Orchestre national Bordeaux Aquitaine, Kwamé Ryan (direction)
Enregistré à la salle Franklin, Bordeaux (juin 2007) – 54’39
Disque Mirare MIR 045 – Notice très soignée et trilingue (français, anglais, allemand) d’Adélaïde de Place





L’Orchestre national Bordeaux Aquitaine (qui bénéficie de ce label depuis 1988, année où Alain Lombard en a pris les rênes) fait incontestablement partie des grands orchestres français. Sous la houlette de Roberto Benzi, puis d’Alain Lombard, de Hans Graf et de Yutaka Sado (ce dernier en qualité de premier chef invité), il a prouvé qu’il était à l’aise aussi bien chez Dutilleux que chez Haendel (on se souviendra longtemps des représentations de Jules César dirigées par Sian Edwards au Grand théâtre de Bordeaux…) ou Massenet (on écoutera naturellement le splendide Thaïs que l’orchestre a enregistré avec Renée Fleming dans le rôle-titre chez Decca). Après un bref passage à vide, la formation bordelaise s’est reprise en main en accueillant le jeune et prometteur chef Kwamé Ryan comme directeur musical (en fonctions depuis septembre 2007). Le public est de nouveau au rendez-vous et l’audience de l’orchestre prend une nouvelle ampleur, bien au-delà des frontières strictement girondines.


Il va sans dire que l’orchestre et son chef n’ont pas opté pour la facilité en choisissant, pour leur premier enregistrement commun, la Symphonie en ut majeur dite La Grande de Franz Schubert (1797-1828) tant la concurrence au disque est rude. Pourtant, après une écoute attentive de l’œuvre, force est de constater que le défi est relevé avec panache…


Le premier mouvement, Andante - Allegretto ma non troppo, est joué de façon plutôt rapide mais ce qui frappe au premier abord, c’est le remarquable travail orchestral effectué par Kwamé Ryan. Si l’on peut parfois regretter une certaine sécheresse des cordes ou déplorer le manque de noblesse du cor dans l’introduction, on ne peut que louer le caractère printanier dans lequel baigne l’œuvre.

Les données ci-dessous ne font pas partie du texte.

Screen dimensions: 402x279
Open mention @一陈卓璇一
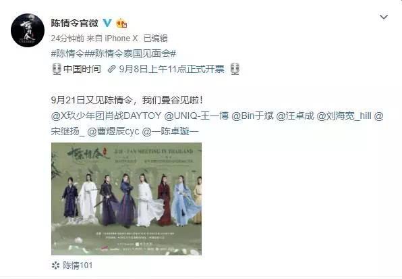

Voilà enfin un chef qui n’a pas oublié que Schubert avait moins de trente ans lorsqu’il en a achevé la composition (vraisemblablement en 1826, encore que cette date soit sujette à controverses) ! En outre, Ryan, sans porter atteinte à la cohérence du mouvement, s’ingénie à faire ressortir certains traits orchestraux que nombre de versions passe-partout avaient allégrement édulcorés (écoutez, par exemple, les accents des violoncelles à 12’48’’ qui donnent ainsi une couleur tout à fait unique à ce passage où le joyeux est soudain gagné par le tragique !).


L’Andante con moto est un peu en-deçà du mouvement précédent. Les musiciens ne souffrent aucun reproche (la petite harmonie, naturellement dominée par le hautbois solo, rivalise d’excellence tandis que le pupitre de violoncelles fait preuve d’une rondeur et d’une homogénéité tout à fait remarquables) mais c’est bien la conception du chef qui est ici sujette à discussion. Alors que l’introduction devrait être lyrique, le chef canadien emporte l’orchestre dans un tempo un peu trop rapide qui, par son manque d’ampleur et de respiration, gomme en partie les couleurs qui avaient pourtant été superbement éclairées dans le premier mouvement. Au-delà de ces quelques regrets, on louera de nouveau la musicalité de l’ensemble et le sens apporté au détail ; avait-on déjà entendu ainsi le basson à 1’55’’ ou les violoncelles à 7’16’’ ?


La tonalité initiale d’ut majeur revient dans le Scherzo (Allegro vivace) et, avec elle, la bonne humeur qu’on avait louée dans le premier mouvement. Visiblement, l’orchestre s’amuse beaucoup en jouant ce scherzo qui, pour une bonne part, met en exergue les vifs échanges entre bois et cordes. La grande juvénilité qui en ressort n’occulte pas pour autant le tragique (transcrit par le superbe, et là encore « méconnu », martèlement des trompettes et des timbales à 1’59’’ ou à 4’16’’) ou la nostalgie du Trio.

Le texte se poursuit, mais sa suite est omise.